[Set exercise]
Reproduce the passage of the thread on thermal bridges in Honeybee-Energy that begins at the words "The convention for" and ends after the words "heat flow path.", keeping every word and mark unchanged.

[Extract]
———
Modelling Thermal Bridges in Honeybee-Energy

I have an EnergyPlus thermal bridge modelling conundrum.

The convention for calculating an R-value for construction that has framing timber within it is well described elsewhere in this forum: Create thermal bridge for Honeybee energy analysis

However, if I want to approximate the inside surface temperatures where there are thermal bridges, without going to a separate THERM or other thermal bridging calculation, then I have adopted a process of modelling the two thermal paths as two separate walls on each facade of a building: one, the external cladding, insulation, internal lining path; the other, external cladding, framing, internal lining path. I can ensure that as more (and therefore thicker) insulation is placed in the wall, the timber also gets thicker, and clearly adds to the heat capacity of that heat flow path.

With these construction labels

This works OK with two-zone models, where my students have complete freedom to set the %timber/%glazing/depth of wall/shading size etc.

However, as I move into a 5-zone commercial building model, (Where to insert window descriptions to ensure they are used?) I am rather hoping someone else has addressed this issue in a more elegant manner.

Suggestions welcome.

@MichaelDonn

Really interesting analysis, that unfortunately I don’t have any helpful advice for.

However, I am curious about the thermally bridged wall areas. It looks like they are consistently set to about 50% of your zone walls. May I ask how you determined this proportion? My intuition would have been the actual framing area is the only thing acting as the thermally bridged (i.e. there’s no further perimeter effect since there’s insulation everywhere else), and thus the thermally bridged area would have been a lot smaller then 50%. Am I wrong?

@SaeranVasanthakumar - please accept my apologies for the delay in responding.
———
[Dataset content]

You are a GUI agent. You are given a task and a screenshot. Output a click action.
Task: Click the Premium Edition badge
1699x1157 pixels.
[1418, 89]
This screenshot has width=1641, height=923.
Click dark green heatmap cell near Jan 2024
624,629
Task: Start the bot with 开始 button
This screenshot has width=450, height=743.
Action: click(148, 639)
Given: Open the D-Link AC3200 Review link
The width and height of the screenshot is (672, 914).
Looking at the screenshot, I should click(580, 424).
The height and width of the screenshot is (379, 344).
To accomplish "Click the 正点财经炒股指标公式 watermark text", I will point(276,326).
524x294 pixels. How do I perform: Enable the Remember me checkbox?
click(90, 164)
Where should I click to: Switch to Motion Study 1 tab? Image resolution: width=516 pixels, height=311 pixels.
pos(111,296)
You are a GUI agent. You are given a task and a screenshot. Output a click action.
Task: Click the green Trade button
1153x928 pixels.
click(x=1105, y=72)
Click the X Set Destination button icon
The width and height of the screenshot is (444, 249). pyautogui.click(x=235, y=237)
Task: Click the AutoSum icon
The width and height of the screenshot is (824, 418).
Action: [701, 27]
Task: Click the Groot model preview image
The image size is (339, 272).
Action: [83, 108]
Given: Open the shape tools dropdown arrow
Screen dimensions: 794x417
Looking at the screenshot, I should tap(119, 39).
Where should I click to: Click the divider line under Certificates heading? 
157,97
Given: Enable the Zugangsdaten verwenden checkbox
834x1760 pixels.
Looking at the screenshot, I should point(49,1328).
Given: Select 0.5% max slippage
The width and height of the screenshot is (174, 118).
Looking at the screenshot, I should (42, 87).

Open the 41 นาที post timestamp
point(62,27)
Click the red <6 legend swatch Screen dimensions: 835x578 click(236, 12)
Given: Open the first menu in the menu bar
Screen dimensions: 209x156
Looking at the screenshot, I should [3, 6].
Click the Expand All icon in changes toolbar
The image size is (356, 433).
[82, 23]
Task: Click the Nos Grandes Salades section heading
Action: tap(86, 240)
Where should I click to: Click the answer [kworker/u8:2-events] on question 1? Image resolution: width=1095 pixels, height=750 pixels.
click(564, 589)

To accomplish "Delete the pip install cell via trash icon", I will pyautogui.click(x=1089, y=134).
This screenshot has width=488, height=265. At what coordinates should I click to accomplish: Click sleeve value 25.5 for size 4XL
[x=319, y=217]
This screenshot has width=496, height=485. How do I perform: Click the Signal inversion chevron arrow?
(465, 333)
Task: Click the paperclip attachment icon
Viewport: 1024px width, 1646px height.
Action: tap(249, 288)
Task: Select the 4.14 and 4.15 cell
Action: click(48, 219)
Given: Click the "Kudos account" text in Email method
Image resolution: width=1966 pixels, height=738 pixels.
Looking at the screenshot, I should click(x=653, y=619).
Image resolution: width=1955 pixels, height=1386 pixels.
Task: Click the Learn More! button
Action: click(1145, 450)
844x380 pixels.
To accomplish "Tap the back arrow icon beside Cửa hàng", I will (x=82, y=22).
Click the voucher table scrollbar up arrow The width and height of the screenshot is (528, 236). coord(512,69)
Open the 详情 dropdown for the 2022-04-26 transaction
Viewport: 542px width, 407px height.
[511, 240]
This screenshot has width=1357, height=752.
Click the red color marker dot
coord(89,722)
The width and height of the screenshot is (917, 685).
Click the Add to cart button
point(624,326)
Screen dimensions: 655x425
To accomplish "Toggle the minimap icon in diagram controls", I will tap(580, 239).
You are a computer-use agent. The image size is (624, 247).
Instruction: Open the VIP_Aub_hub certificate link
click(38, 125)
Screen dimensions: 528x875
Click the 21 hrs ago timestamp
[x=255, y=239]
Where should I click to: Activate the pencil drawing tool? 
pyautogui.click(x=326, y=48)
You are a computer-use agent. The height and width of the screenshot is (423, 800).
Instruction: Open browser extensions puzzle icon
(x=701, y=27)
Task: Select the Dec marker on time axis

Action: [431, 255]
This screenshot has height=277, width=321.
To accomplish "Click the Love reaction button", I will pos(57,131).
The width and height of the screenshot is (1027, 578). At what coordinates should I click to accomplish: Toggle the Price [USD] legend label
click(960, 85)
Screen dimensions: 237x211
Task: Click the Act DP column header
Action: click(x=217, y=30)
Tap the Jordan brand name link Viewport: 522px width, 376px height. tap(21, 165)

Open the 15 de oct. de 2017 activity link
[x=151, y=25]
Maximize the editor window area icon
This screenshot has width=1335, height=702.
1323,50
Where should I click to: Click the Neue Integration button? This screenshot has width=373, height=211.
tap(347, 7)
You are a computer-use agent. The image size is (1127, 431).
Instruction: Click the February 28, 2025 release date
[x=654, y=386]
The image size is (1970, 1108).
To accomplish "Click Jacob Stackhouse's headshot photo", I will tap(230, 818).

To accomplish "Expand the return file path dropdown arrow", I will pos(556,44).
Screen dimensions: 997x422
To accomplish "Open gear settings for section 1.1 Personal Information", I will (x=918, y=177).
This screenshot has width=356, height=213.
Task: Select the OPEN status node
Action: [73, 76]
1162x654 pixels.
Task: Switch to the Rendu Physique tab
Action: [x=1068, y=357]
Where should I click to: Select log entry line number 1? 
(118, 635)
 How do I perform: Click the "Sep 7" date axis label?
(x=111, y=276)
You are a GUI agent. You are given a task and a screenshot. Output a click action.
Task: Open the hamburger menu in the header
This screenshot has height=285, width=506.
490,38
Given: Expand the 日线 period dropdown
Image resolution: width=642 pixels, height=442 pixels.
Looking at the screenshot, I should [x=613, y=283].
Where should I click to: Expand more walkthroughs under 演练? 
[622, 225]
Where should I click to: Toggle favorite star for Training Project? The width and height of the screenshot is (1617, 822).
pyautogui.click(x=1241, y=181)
———
[Task solution]
The convention for calculating an R-value for construction that has framing timber within it is well described elsewhere in this forum: Create thermal bridge for Honeybee energy analysis

However, if I want to approximate the inside surface temperatures where there are thermal bridges, without going to a separate THERM or other thermal bridging calculation, then I have adopted a process of modelling the two thermal paths as two separate walls on each facade of a building: one, the external cladding, insulation, internal lining path; the other, external cladding, framing, internal lining path. I can ensure that as more (and therefore thicker) insulation is placed in the wall, the timber also gets thicker, and clearly adds to the heat capacity of that heat flow path.